[Dataset excerpts]
Content starts
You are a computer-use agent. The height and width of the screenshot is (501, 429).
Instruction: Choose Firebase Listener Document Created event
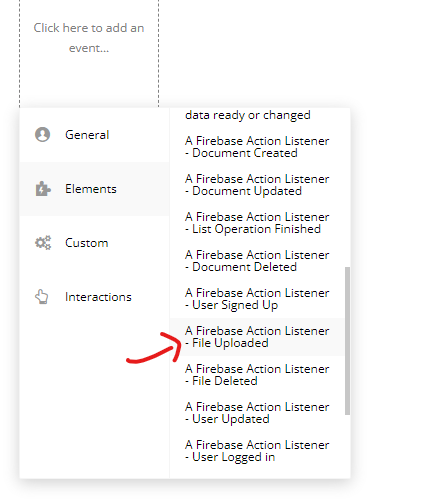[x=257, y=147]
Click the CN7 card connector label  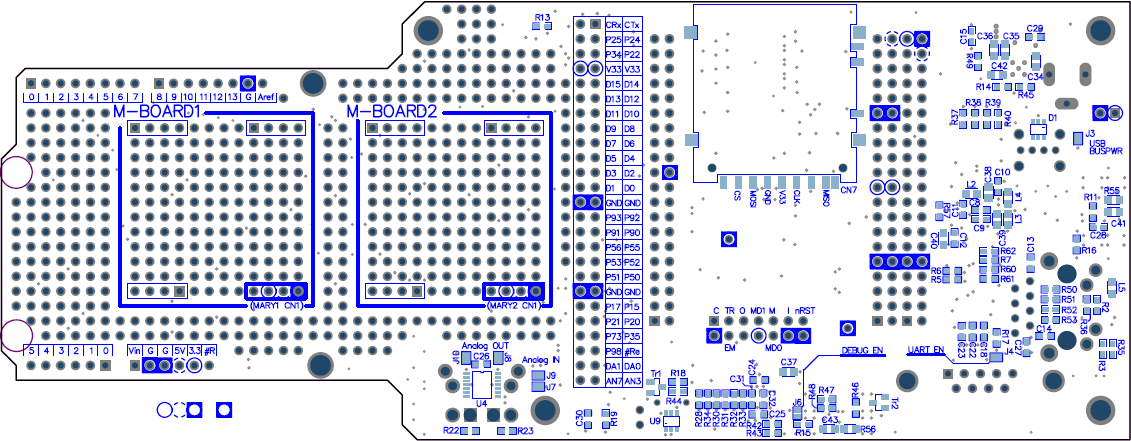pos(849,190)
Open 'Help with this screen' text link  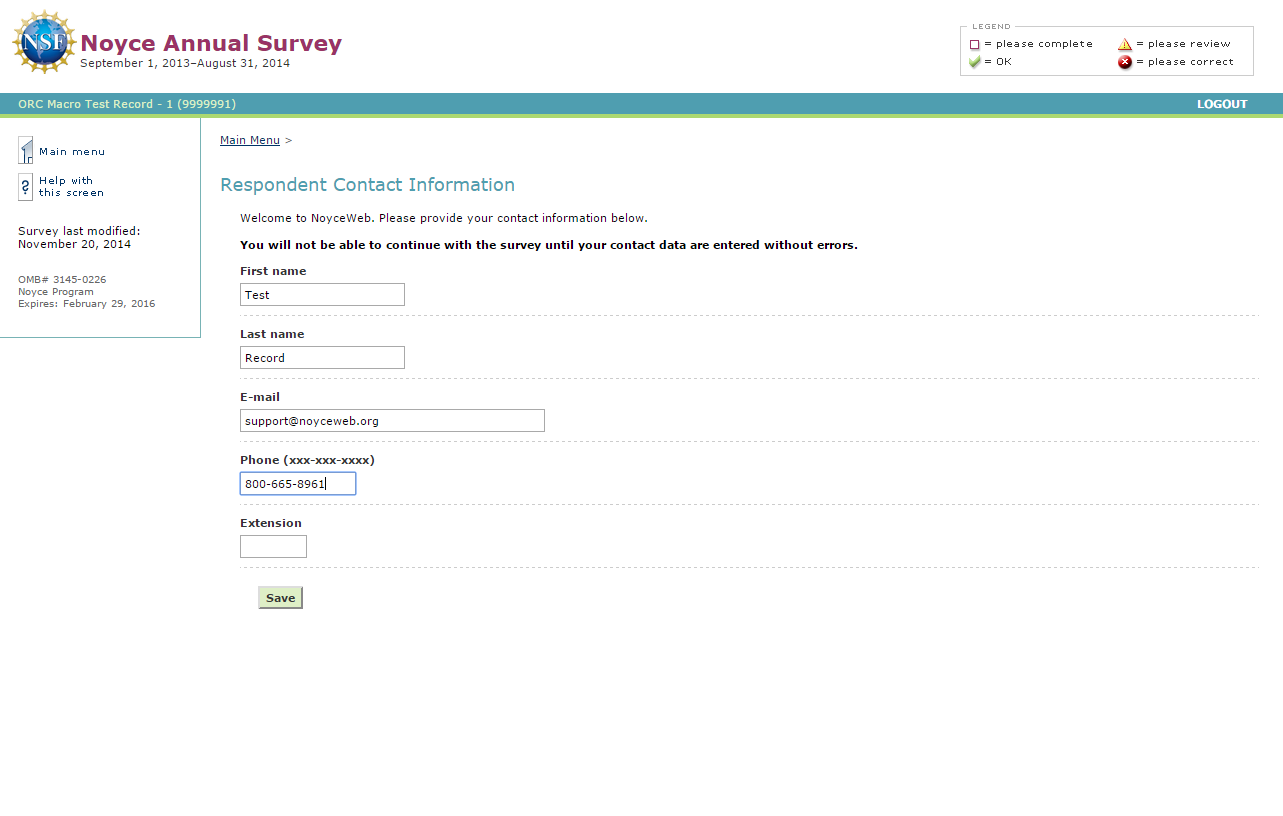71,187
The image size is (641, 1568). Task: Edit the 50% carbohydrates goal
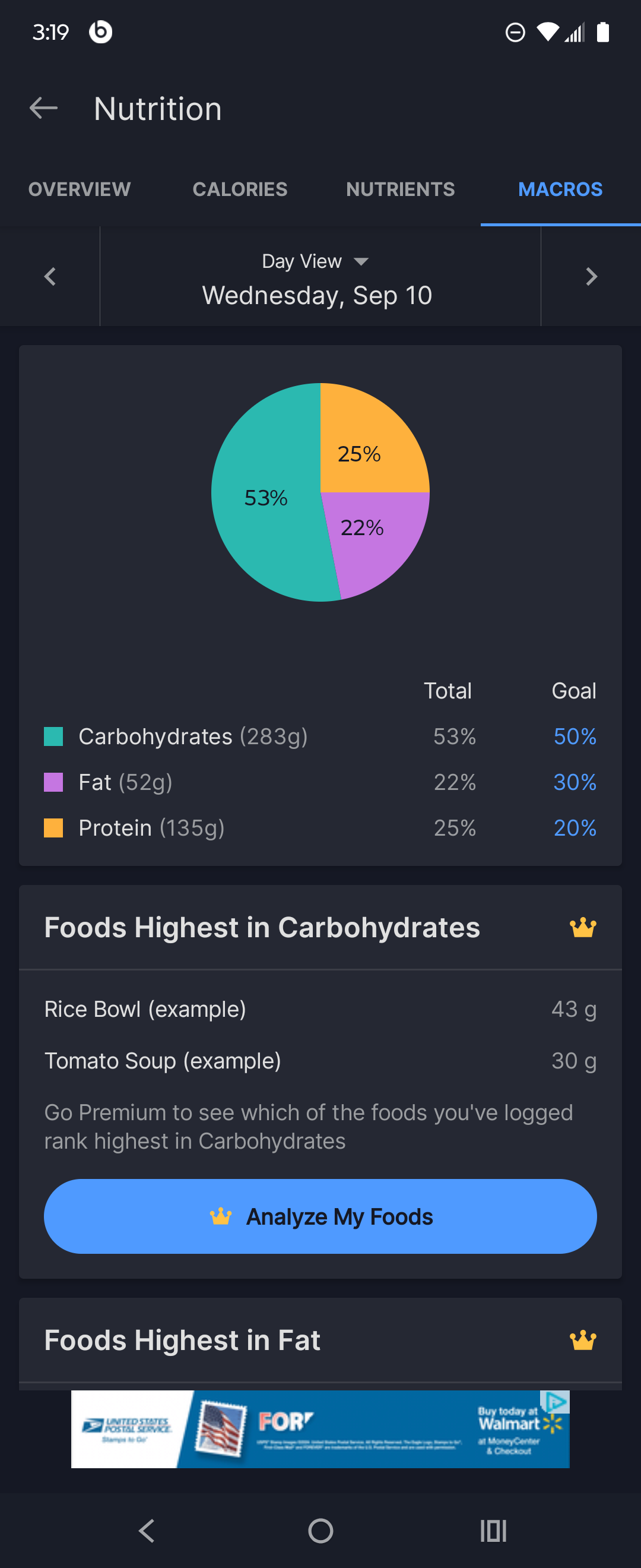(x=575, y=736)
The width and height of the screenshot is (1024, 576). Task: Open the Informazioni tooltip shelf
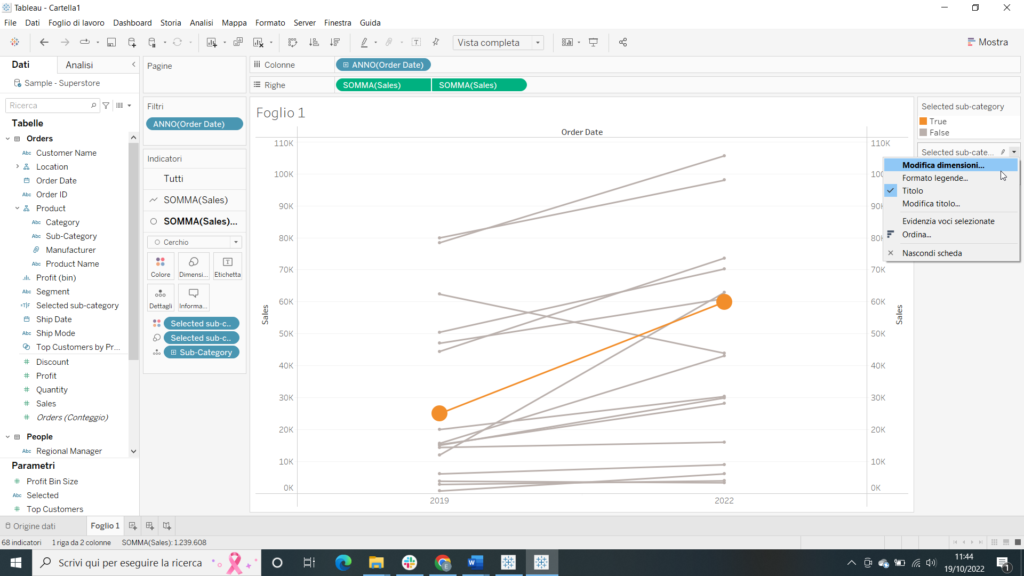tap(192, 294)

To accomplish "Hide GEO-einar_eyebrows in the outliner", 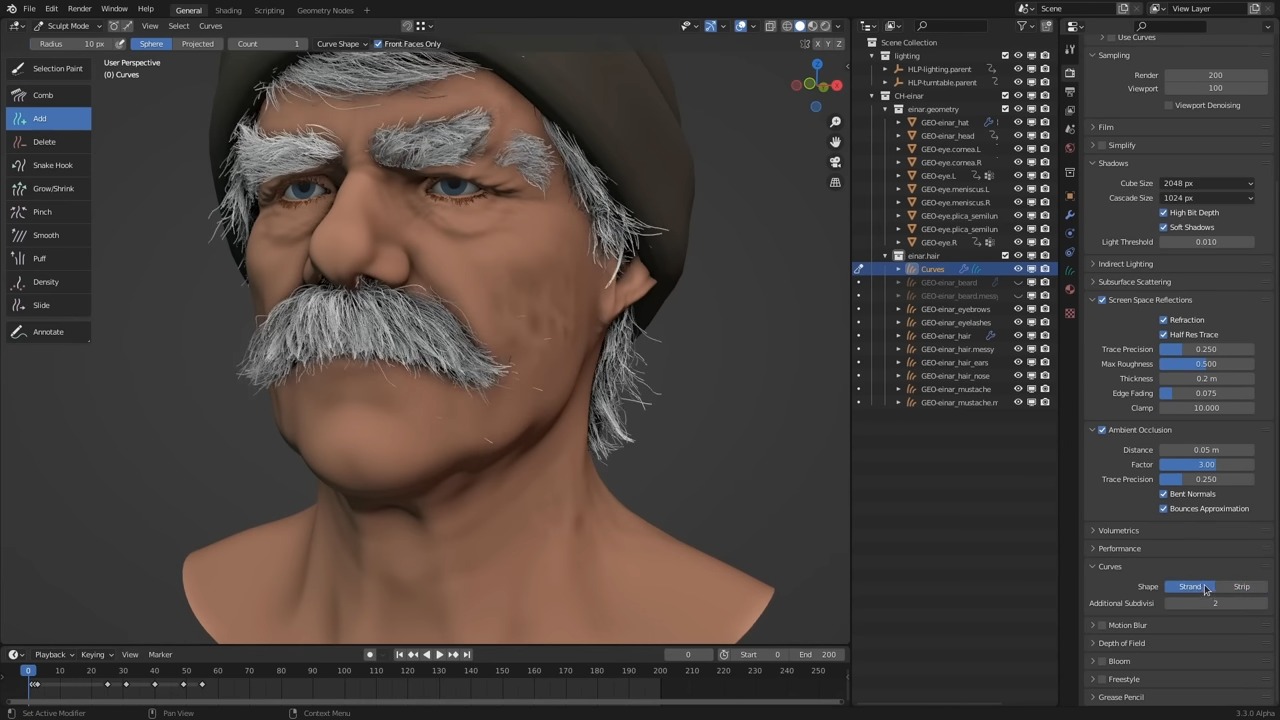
Content ends
EXERCISE GOAL
Your task is to print exactly the lines from the one containing "The image size" through the final line of the records above, with no pictures and nothing more.

SOLUTION FOR THIS PROBLEM
The image size is (641, 1568). Task: Edit the 50% carbohydrates goal
(x=575, y=736)
The width and height of the screenshot is (1024, 576). Task: Open the Informazioni tooltip shelf
tap(192, 294)

To accomplish "Hide GEO-einar_eyebrows in the outliner", 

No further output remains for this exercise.